──────── DATA TO EXAMINE ────────

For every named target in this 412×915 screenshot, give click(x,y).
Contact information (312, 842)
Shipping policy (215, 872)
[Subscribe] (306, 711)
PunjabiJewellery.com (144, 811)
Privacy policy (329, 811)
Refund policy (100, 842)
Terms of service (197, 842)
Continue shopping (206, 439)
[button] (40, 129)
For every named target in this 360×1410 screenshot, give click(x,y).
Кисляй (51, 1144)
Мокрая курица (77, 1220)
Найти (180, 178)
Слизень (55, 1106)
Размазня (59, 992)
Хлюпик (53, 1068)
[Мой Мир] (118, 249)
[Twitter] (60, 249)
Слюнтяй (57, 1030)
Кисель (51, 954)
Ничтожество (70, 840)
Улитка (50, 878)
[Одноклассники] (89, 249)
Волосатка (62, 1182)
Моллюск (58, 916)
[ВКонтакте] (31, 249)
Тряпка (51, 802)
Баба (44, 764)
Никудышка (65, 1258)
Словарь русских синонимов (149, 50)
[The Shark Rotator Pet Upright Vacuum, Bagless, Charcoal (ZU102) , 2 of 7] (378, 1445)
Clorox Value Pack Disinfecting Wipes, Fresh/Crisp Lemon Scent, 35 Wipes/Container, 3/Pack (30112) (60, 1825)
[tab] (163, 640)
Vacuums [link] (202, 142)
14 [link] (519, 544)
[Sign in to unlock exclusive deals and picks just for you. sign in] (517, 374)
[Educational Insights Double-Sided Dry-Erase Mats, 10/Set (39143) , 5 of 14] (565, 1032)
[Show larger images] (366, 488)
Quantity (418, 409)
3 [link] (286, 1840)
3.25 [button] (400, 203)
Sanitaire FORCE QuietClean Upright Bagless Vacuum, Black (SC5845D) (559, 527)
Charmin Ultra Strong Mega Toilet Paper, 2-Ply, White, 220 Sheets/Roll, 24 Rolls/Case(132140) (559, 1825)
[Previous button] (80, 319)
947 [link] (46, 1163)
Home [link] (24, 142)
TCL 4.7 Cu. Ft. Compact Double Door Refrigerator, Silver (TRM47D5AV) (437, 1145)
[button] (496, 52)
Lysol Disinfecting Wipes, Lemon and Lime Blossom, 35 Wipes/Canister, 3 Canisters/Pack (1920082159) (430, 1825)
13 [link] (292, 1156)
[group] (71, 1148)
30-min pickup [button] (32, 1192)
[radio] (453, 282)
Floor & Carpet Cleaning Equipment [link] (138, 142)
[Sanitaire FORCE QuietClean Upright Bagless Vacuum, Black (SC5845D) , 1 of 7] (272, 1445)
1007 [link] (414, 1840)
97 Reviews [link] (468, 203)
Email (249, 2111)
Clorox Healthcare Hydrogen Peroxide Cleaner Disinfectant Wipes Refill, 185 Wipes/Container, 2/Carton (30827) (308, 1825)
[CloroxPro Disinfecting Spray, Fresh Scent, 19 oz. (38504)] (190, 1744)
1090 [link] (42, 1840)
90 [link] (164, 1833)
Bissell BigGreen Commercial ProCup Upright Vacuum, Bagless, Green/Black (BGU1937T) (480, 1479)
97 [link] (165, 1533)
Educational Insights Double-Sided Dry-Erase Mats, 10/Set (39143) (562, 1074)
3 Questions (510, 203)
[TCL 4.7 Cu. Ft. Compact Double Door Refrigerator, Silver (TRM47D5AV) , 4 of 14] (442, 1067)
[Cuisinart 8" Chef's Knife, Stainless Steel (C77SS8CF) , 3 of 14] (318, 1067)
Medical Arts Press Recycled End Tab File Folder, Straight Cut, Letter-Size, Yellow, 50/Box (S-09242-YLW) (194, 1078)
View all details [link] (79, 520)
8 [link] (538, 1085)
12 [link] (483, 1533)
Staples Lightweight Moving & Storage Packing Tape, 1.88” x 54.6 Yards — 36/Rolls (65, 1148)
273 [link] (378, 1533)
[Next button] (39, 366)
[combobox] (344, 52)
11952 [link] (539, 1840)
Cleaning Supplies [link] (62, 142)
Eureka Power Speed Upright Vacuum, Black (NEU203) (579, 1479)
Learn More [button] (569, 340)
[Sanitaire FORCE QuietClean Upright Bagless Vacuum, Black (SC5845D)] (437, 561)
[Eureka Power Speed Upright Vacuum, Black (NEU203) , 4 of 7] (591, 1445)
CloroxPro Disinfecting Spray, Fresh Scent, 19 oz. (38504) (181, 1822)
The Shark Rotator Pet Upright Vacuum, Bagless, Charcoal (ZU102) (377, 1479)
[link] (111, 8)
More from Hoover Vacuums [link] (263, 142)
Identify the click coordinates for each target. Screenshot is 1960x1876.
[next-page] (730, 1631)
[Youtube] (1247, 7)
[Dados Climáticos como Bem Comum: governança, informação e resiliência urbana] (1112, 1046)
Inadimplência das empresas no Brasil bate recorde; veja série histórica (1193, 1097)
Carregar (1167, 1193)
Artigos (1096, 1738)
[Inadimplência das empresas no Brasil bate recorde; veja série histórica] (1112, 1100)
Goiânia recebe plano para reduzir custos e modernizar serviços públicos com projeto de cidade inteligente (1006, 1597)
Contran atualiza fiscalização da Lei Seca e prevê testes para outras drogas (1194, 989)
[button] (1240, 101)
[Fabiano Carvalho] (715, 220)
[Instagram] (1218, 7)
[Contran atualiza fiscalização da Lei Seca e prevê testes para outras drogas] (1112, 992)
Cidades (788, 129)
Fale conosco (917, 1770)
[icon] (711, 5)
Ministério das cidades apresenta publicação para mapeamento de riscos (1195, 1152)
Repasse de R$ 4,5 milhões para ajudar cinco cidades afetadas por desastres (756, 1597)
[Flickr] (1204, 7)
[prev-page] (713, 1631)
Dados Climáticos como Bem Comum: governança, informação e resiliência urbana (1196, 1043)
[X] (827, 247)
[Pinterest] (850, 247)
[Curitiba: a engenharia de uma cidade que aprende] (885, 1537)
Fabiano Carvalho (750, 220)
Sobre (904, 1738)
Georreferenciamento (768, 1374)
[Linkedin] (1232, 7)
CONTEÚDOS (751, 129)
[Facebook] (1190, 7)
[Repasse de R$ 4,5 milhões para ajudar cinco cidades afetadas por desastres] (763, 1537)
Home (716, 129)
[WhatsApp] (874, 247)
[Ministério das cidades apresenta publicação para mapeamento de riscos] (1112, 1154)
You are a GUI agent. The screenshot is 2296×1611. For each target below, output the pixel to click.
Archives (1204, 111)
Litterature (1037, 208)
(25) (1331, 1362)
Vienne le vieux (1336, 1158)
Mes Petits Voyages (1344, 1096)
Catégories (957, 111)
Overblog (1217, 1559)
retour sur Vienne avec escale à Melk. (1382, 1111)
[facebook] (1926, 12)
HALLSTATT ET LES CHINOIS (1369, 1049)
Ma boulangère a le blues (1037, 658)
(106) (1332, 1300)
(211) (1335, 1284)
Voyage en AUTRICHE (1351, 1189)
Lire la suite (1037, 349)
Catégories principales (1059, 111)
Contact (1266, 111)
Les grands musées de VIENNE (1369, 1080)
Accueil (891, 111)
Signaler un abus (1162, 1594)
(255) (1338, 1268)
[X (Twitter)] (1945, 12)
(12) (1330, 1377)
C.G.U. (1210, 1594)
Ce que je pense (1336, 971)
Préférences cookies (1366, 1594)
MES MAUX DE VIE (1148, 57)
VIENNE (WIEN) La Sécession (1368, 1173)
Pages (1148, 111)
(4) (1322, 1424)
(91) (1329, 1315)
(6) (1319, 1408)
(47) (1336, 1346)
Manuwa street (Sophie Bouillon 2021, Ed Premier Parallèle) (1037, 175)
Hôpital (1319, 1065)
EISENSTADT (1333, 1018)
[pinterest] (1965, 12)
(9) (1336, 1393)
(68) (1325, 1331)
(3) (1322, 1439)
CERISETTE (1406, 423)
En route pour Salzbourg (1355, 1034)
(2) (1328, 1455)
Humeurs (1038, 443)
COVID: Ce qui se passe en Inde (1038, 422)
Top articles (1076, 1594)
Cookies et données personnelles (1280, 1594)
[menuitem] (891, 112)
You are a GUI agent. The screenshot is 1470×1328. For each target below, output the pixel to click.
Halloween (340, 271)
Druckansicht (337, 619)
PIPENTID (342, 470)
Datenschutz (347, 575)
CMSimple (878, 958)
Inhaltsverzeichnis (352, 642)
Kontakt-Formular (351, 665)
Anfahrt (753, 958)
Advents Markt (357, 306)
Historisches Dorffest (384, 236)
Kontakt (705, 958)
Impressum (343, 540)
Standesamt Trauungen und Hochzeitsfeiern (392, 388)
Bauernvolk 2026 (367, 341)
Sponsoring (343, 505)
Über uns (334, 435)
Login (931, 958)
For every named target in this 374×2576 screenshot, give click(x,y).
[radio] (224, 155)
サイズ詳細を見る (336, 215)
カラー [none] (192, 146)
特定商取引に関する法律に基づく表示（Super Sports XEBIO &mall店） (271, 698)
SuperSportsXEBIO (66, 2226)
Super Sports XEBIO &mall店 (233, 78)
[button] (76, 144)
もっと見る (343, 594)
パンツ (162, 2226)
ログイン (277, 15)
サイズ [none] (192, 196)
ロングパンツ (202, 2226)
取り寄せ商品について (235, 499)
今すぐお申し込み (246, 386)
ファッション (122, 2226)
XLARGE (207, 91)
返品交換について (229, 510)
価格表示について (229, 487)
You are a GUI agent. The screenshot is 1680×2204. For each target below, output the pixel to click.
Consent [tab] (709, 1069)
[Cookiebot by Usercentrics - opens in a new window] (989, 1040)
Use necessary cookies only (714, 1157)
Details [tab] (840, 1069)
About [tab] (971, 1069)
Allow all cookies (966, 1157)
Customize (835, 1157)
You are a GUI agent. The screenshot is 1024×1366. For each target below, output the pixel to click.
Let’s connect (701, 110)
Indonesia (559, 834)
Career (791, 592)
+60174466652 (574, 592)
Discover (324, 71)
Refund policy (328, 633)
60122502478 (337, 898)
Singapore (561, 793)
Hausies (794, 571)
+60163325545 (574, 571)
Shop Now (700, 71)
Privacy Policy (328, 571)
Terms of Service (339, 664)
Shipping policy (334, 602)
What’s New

────────

INSTRUCTIONS TO FOLLOW: Go to the line in the material above that contains "Contact information (312, 842)" and copy exactly from there through the line that contains "Улитка (50, 878)", stopping after it.

REPLY:
Contact information (312, 842)
Shipping policy (215, 872)
[Subscribe] (306, 711)
PunjabiJewellery.com (144, 811)
Privacy policy (329, 811)
Refund policy (100, 842)
Terms of service (197, 842)
Continue shopping (206, 439)
[button] (40, 129)
For every named target in this 360×1410 screenshot, give click(x,y).
Кисляй (51, 1144)
Мокрая курица (77, 1220)
Найти (180, 178)
Слизень (55, 1106)
Размазня (59, 992)
Хлюпик (53, 1068)
[Мой Мир] (118, 249)
[Twitter] (60, 249)
Слюнтяй (57, 1030)
Кисель (51, 954)
Ничтожество (70, 840)
Улитка (50, 878)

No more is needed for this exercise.